Megan again couldn’t put it down clean, meaning she would have to settle for 5th place. Olivia managed to trick the judges in run two when she released the mute early on a switch 1080 and double shifted the rest of the rotation around. It is not mandatory to grab during a trick, it is just one of the best, or easiest ways, to demonstrate control to the judges. This was the conversation in the booth and despite what might seem like a short grab, the judges awarded it in the low eighties. For her third run however, she laced what she was clearly trying to do. Olivia released the mute early and then reached back with the other hand and capped stalefish – it oozed style. She might have dragged a couple of knuckles on her landing as she came down heavily but the judges still hooked her up with an 85.00 and she jumped up onto the podium.

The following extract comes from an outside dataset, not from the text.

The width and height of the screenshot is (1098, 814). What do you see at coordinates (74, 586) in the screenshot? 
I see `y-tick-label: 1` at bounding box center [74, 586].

Having just been bumped into fourth place, Anni, with nerves of steel, stomped a switch left cork 1080 lead blunt to immediately move herself back up into third place, by the barest of margins.

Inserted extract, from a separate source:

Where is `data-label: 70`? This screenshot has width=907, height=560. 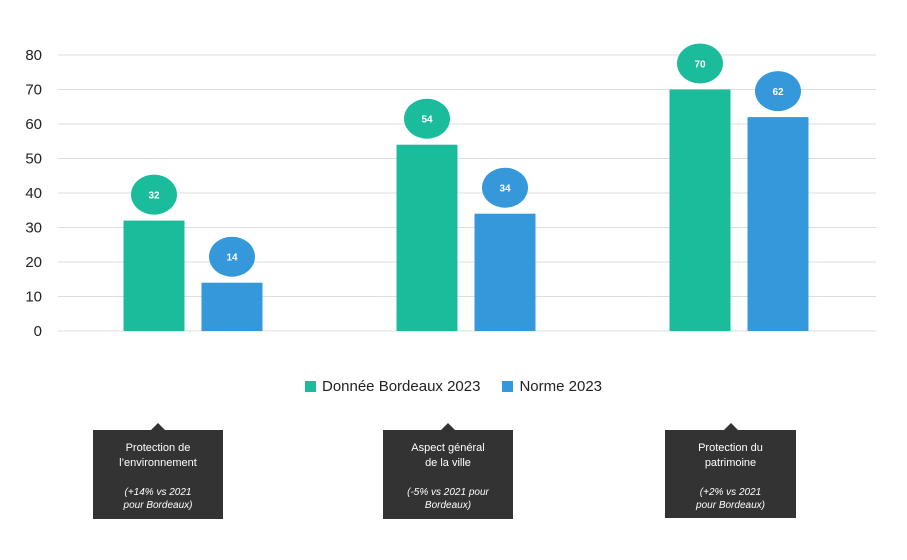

Flora was visually nervous – she had managed to dodge every bullet flying her way and needed to evade one last Sarah shaped one to become Big Air World Champion. Sarah dropped in and unveiled a trick we have not seen from her yet, a left double cork 1440 japan, just about putting it to her feet, backslapping a bit and skiing out of the landing looking both surprised and stoked. She is still pushing the sport forward, despite taking the second half of the season off with injury and being at least ten years older than the rest of the finalists. It was not clean enough to improve her score and she would settle for second place and almost certainly bag the worst hangover of the field.